The Minnesota Federation of Teachers has filed suit in federal district court in St. Paul to block the state's 1985 Postsecondary Enrollment Options Act on the grounds that the law violates both the state and federal constitutions by permitting the "direct diversion" of public funds from public schools to church-related colleges and universities.
The "open-enrollment" plan, which was championed by Gov. Rudy Perpich, allows 11th and 12th graders to take college courses with tuition paid by per-pupil state foundation aid. (See Education Week, Oct. 23, 1985.)
Richard Mans, president of the mft, an affiliate of the American Federation of Teachers, said last week that the union has counted 1,600 pupils in the program but does not know how many of them are taking classes at religiously affiliated institutions.
The suit seeks a permanent injunction to bar the payment of state funds to church-supported postsecondary institutions.
Gov. Anthony S. Earl of Wisconsin has signed a comprehensive teen-pregnancy-prevention bill that makes parents financially responsible for babies born to their children who are minors. (See Education Week Oct. 30, 1985.)

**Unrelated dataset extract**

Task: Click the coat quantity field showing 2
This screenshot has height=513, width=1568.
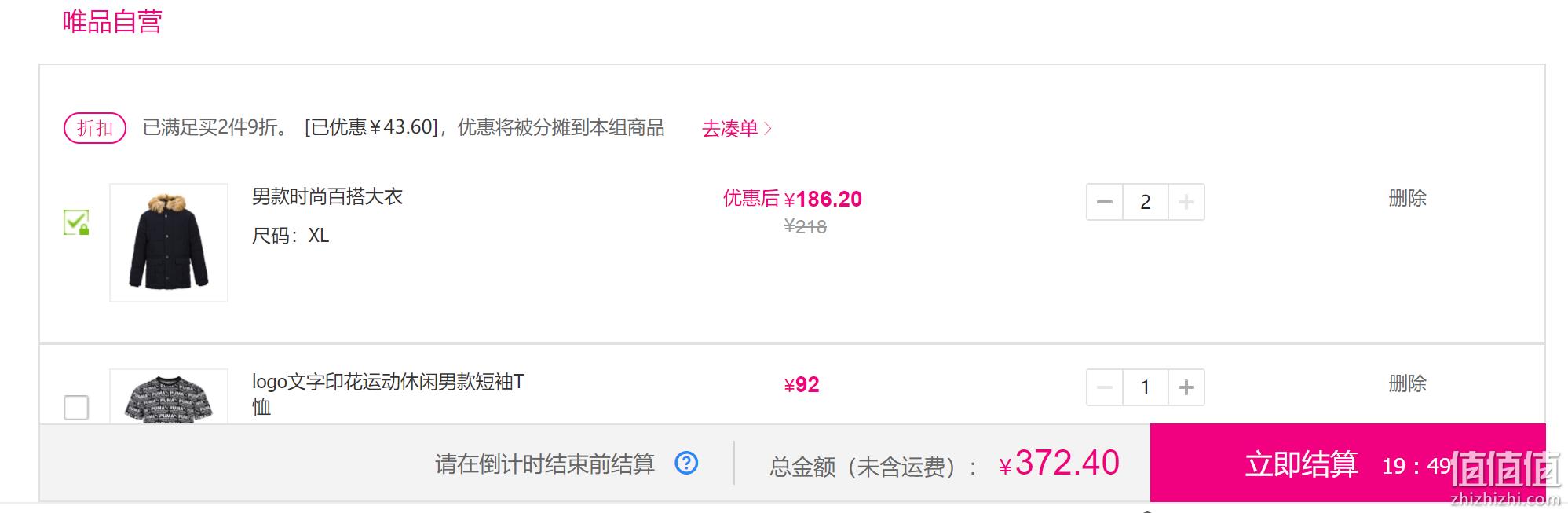Action: click(1146, 202)
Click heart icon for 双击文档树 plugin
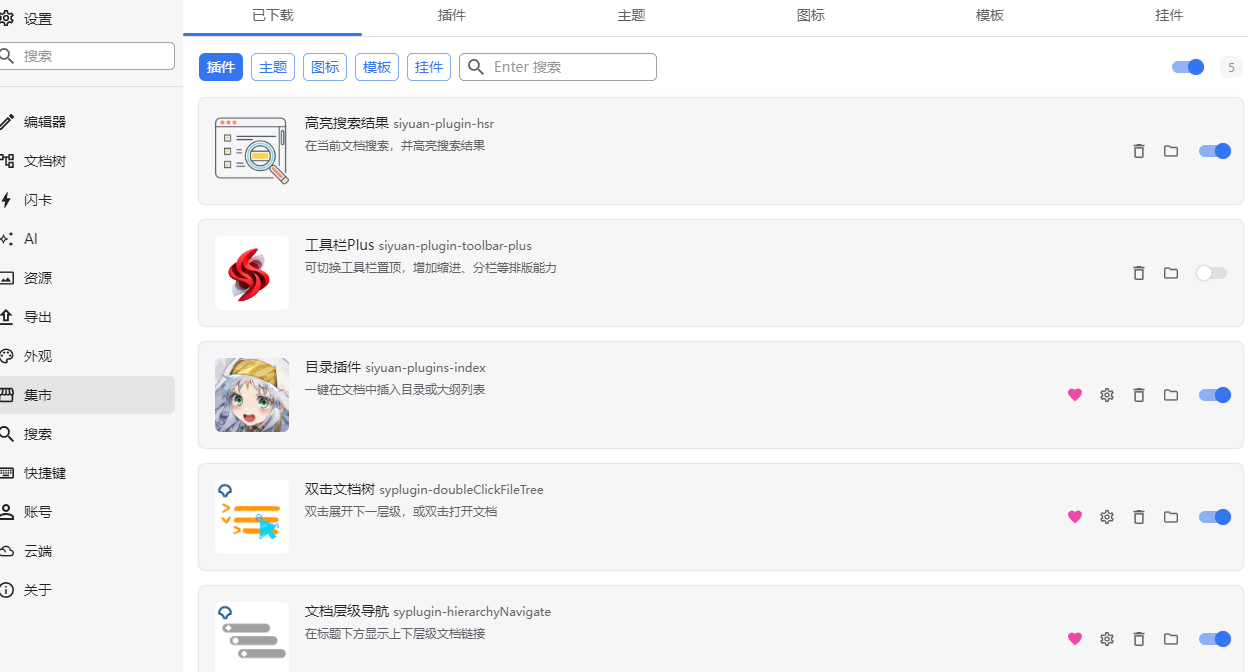1248x672 pixels. coord(1075,517)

The law also allocates $1 million for pregnancy counseling, abolishes restrictions on the advertising and sale of contraceptives, forbids hospitals and clinics to notify parents of a teen-ager's abortion without her consent, and allocates $200,000 to promote adoption services for pregnant adolescents and women.

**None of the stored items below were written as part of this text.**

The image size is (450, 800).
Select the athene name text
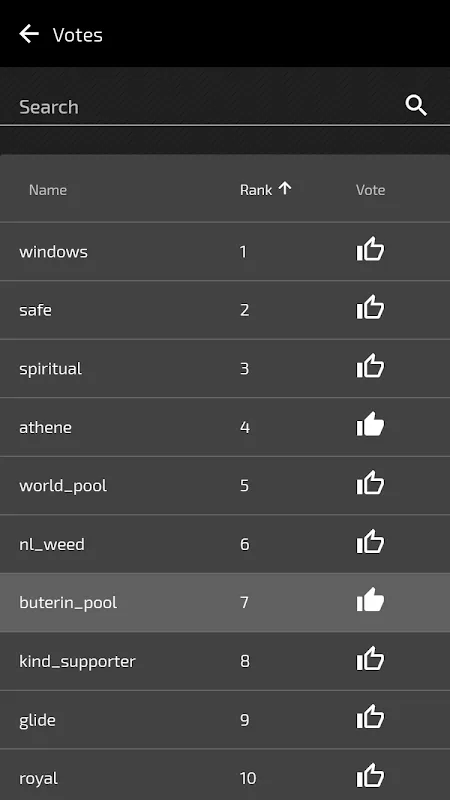45,427
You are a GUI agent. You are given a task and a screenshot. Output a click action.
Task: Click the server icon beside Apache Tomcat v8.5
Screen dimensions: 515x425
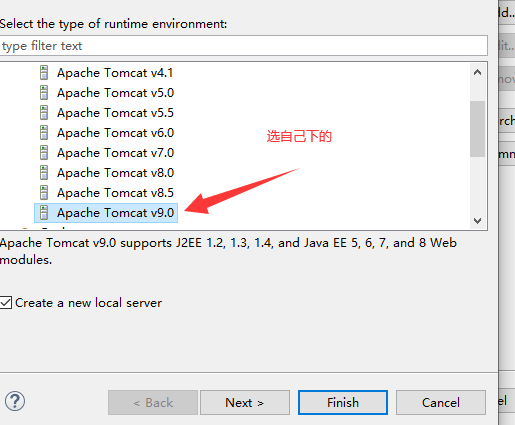[44, 193]
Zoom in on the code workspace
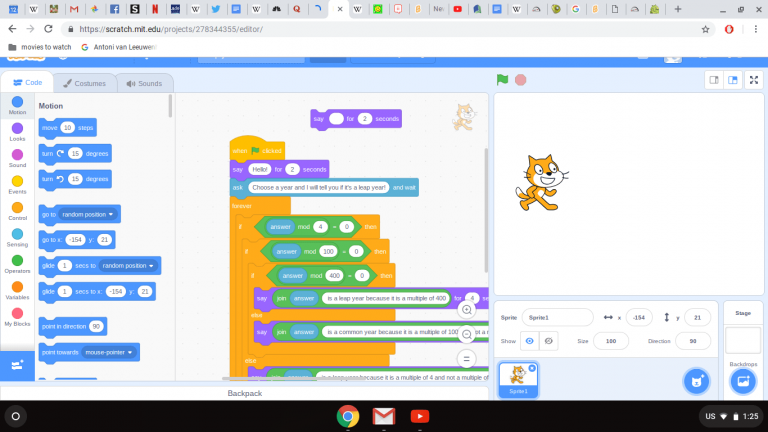Image resolution: width=768 pixels, height=432 pixels. 466,310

The grandparental-responsibility provision authorizes social-service agencies to work through courts to assign financial responsibility for raising a teen-age mother's baby to the parents of either the baby's mother or father.

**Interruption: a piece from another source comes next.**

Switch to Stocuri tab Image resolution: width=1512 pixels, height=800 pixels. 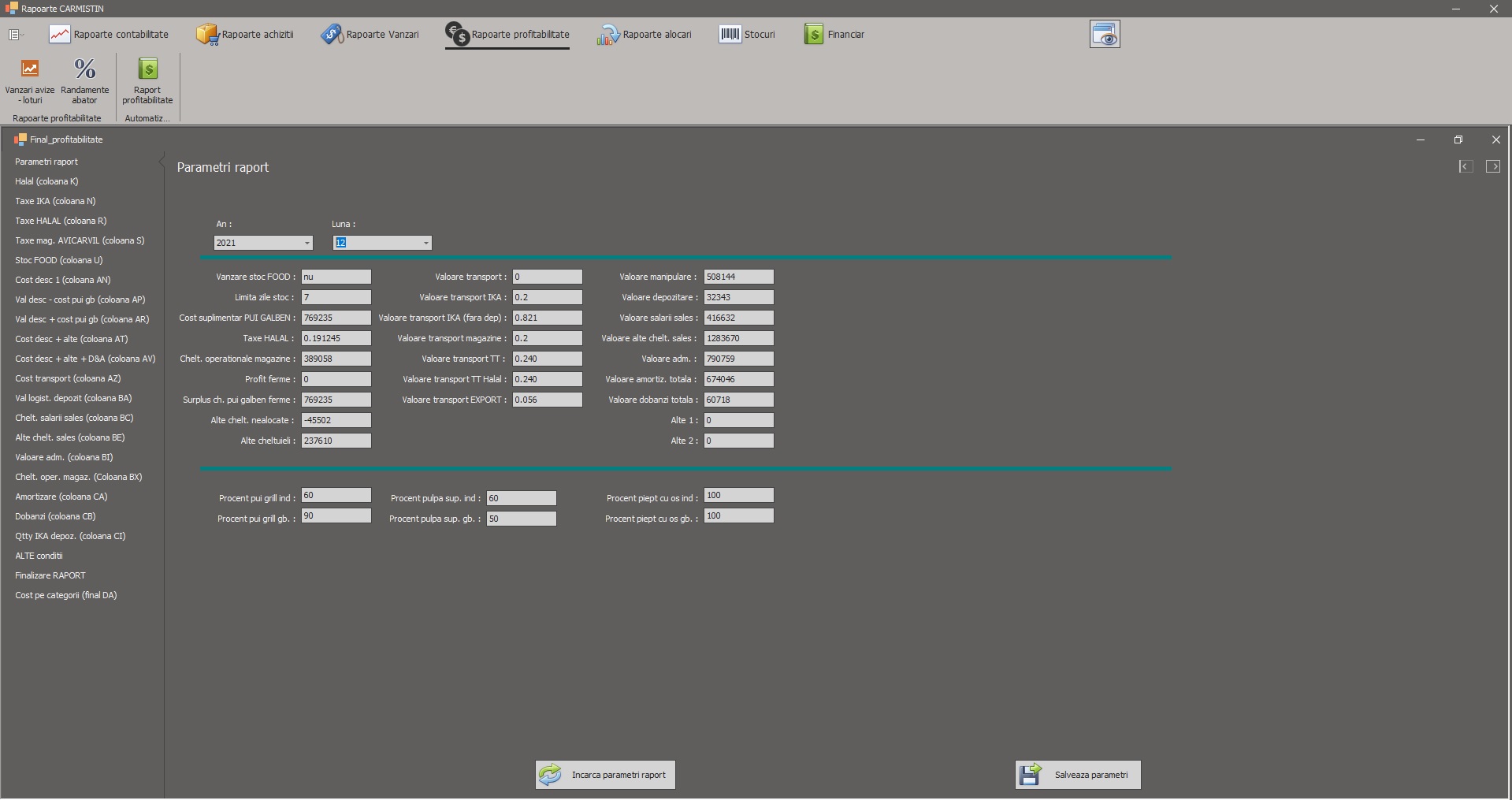[747, 35]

The legislature passed the law "after a remarkable process of negotiation between bitter enemies: the pro-life and pro-choice people," said Ron McCrea, the Governor's spokesman.
For the second time this year, the Illinois General Assembly has voted to increase the state tax on cigarettes by 8 cents a pack to raise revenue for school reform.
The legislature's first attempt was nullified when the Congress voted this fall to extend the 16-cent-a-pack federal tax. The federal tax had been scheduled to revert to 8 cents on Oct. 1. (See Education Week, Aug. 21, Oct. 9, and Oct. 16, 1985.)
At the urging of Gov. James R. Thompson, who said the state needed the tax to keep its commitment to school reform, the legislature again approved the measure during its fall session. Effective in December, the tax is expected to raise between $50 million and $60 million in the fiscal year that ends June 30.